There are plenty of choices this year:

  • Proposed revisions to the translations of the Reformed confessions
  • Allowing baptized children to take communion without making profession of faith
  • The revised Form of Subscription
  • Writings of Calvin College professors
  • Homosexuality
  • Resignations of denominational senior staff
  • The plan to achieve ethnic diversity in the denomination’s senior management
  • Changes to our ministers’ pension plans.

Synod 2011 will convene in Grand Rapids, Mich., from June 10-16. Each of the CRC’s 47 classes (regional groups of churches) will send two ministers and two elders as representatives.

As synod agendas go, you wouldn’t want to drop this one on your toes. The Agenda for Synod 2011 is 695 pages, almost as thick as last year’s. That’s because both agendas contain all three of the CRC’s Reformed standards (the Belgic Confession, Canons of Dort, and the Heidelberg Catechism) in their proposed revised translations.

While it is often lamented that our Reformed confessions don’t get enough attention, at Synod 2011 they will be getting plenty.

First there are the proposed revisions to the standards, intended to align them with the translations used by the Reformed Church in America, originally destined for a hymnal being produced for both denominations.

The proposed revisions have a sizable number of detractors, as evidenced by eight overtures (requests) asking synod not to adopt the revisions, primarily because of the reduced number of masculine pronouns referring to God.

Then there is our revised Form of Subscription, now called our Covenant for Officebearers, which is the document officebearers sign to signal their agreement with doctrines officially held by the CRC, keeping us on the same confessional page, so to speak.

And there’s the question of whether writings by two professors at Calvin College, which is owned by the CRC, have stayed within the bounds of those Reformed confessions.

There is also an overture asking that Our World Belongs to God: A Contemporary Testimony be elevated to confessional status—and other overtures that it not be included in the Covenant for Officebearers.

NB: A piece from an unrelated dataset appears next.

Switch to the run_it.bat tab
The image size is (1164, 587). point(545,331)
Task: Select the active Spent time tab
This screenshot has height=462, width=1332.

Finally, even though adoption of the Belhar Confession as a fourth confessional standard is not up for decision until 2012, that is sure to get mentioned as well.

Even without those 100-plus pages of confessional documents, it’s a heavy agenda.

This is the year synod will decide if baptized members, including children, can take communion before making a formal public profession of faith. First proposed at Synod 2006, it will be up to Synod 2011 whether to adopt the changes in our Church Order that would allow it.

The work of the denomination’s Board of Trustees will likely receive plenty of attention, as well, in light of the recent resignations of Executive Director Rev. Jerry Dykstra, Director of Denominational Ministries Sandy Johnson, and Safe Church Ministry Director Beth Swagman.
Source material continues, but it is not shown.